Catatonia, poetry by Veronika Kordikowski at Spilwords.com

Catatonia

Catatonia

written by: Veronika Kordikowski

 

The rumbling hail reflects my turmoil
As I sit here alone at my kitchen table.

Tonight, he’s in the hospital… again.
Damn it!
Catatonia has gripped his being.

He talks-
-sometimes in sentences
-sometimes barely above a whisper in jumbled words.
-sometimes not at all, he’s mute.

His haunting eyes search my face as he gingerly asks if I’m ok?
I respond, “I am OK, but how are you?”
He cannot answer.
Just another indecipherable question!

I knew something was oh so wrong.
I felt it inside.

This new medication
Strangles his brain from within.
I told the doctors in the ER,
“He’s regressing into Catatonia, again!”

Only to hear their pat reply,
“No, no have him take an increased dosage today and go home.”

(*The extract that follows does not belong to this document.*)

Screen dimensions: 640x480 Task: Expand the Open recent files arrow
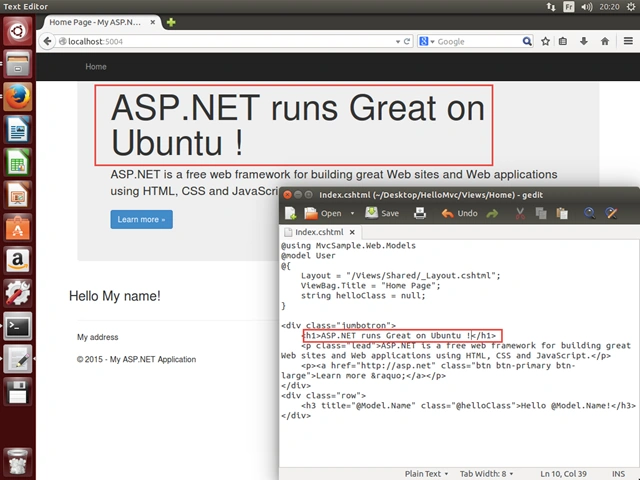click(x=352, y=213)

“But what about him slipping into Catatonia?”

“He’ll be fine.”

Well, he wasn’t!
And he isn’t!
And he won’t be for some time now!

His being withdraws,
Pacing, anxious, paranoid, and voiceless

Urgently, I phone my mom.
“We need to take him back to the ER tonight!
He’s in a bad state and neither of us can wait till tomorrow.”

The nurse asks why we’re back, “What’s the difference?”

The difference?

He’s gone!
He’s mute.
He’s sad.

I’m mad and I feel had by the ER this morning.
She listens and allows him into the examination room.

Traumatizing him! Again!
Traumatizing me! Again!
Traumatizing!

The Psychiatrist on call actually consults with us this time.
He sees my beautiful husband struggling to exist
struggling to find non-existent words.

My husband is admitted.
I hug him one last time
Before two burly Security Guards walk him to the Psych Ward.
I won’t see him till the next day during visiting hours.

Paralyzed, again.
With mind and body, he rages within!

“Ring…ring.. “
My phone wakes me up.

A soft, “Hello.”

“Dan? Is this you, my husband Dan?”

“Yes.”

I wonder, “How on earth is he talking to me?”

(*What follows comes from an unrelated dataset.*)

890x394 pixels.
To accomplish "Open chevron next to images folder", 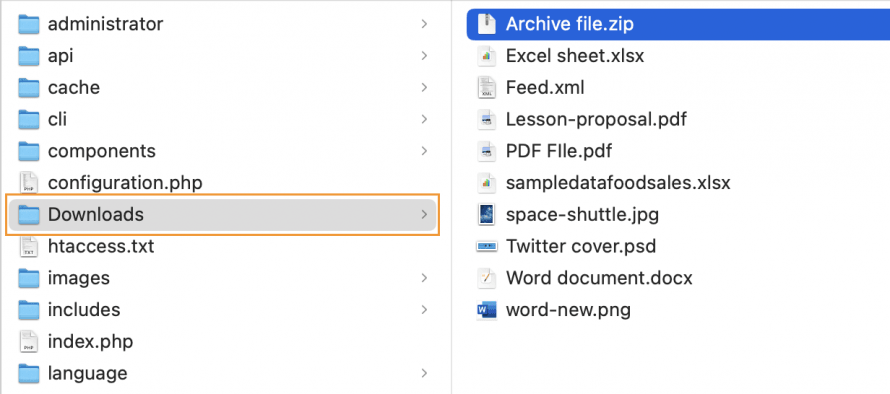I will (x=424, y=278).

Maybe he just needed a really good night’s sleep?
“I’m coming soon to visit you,” I tell him.

I phone his psych nurse, “How is he?”

She says, “I remembered him from 2018 and how an injection of 2mg Ativan helped him come out of Catatonia a bit so I gave him a shot today,
and it seems to be working.”

Dan’s Angel!
My Hero!
You’ve brought my husband back to me!
Even if in a small way.

He’s no longer totally mute.
Just slightly, depending on the time of day in relation to the Ativan shot.

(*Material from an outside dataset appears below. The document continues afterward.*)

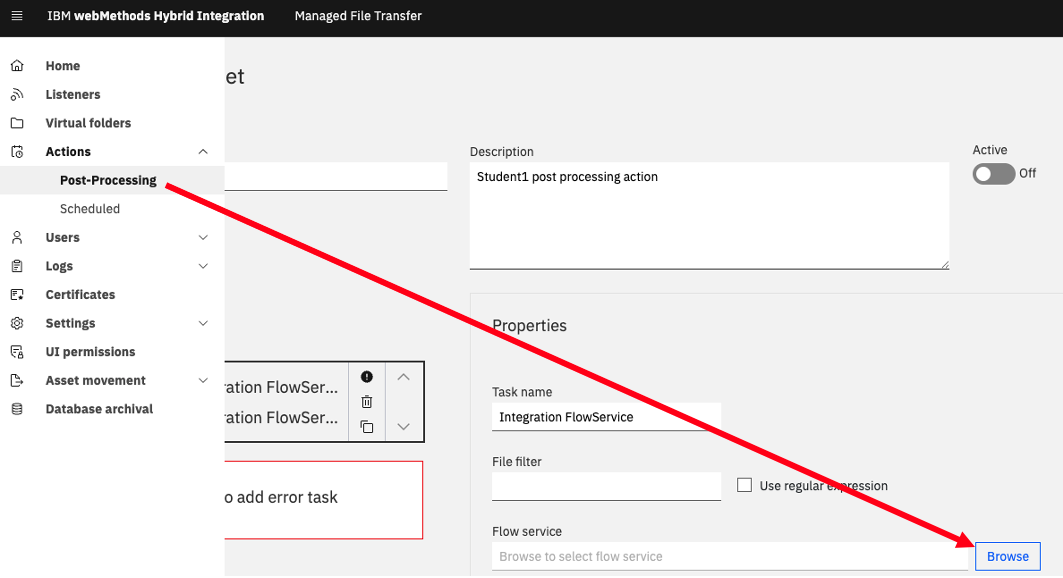The image size is (1063, 578).
Task: Expand the Settings menu section
Action: pos(203,323)
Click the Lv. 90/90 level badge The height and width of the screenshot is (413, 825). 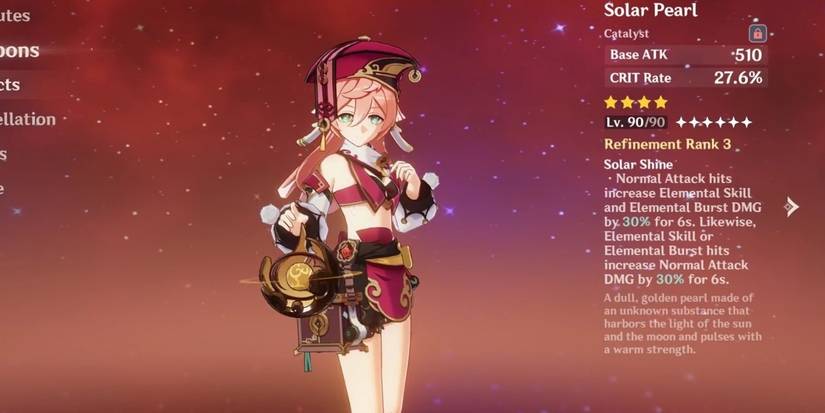(x=636, y=123)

I’m hopeful my husband won’t have such a terribly hard battle/hill to surmount towards sanity this time around.

I’m wrong!
His journey is just as hard this time around.

It’s been over two weeks and he’s been on increasing amounts of Ativan shots up to three shots a day at 2mg each.

Some days his voice is clear and loud, and he can express himself wonderfully.
On other days his voice is barely that of a whisper and he can hardly fragment together a sentence or train of thought.

This is a tough path to navigate. The ups, the downs, and the indescribable in-betweens.

Catatonic Schizophrenia, the mood disorder plaguing my husband’s mind.

Because so little is known about this illness, finding a cure is a heart-wrenching journey.

I know my husband is in there somewhere and when I glimpse his essence, I am reassured he will make it out this time too!

 

NOTE FROM THE AUTHOR:

My husband spent many months in hospital as they worked hard to get him out of Catatonia. They were hugely successful and I have my wonderful human being with me again!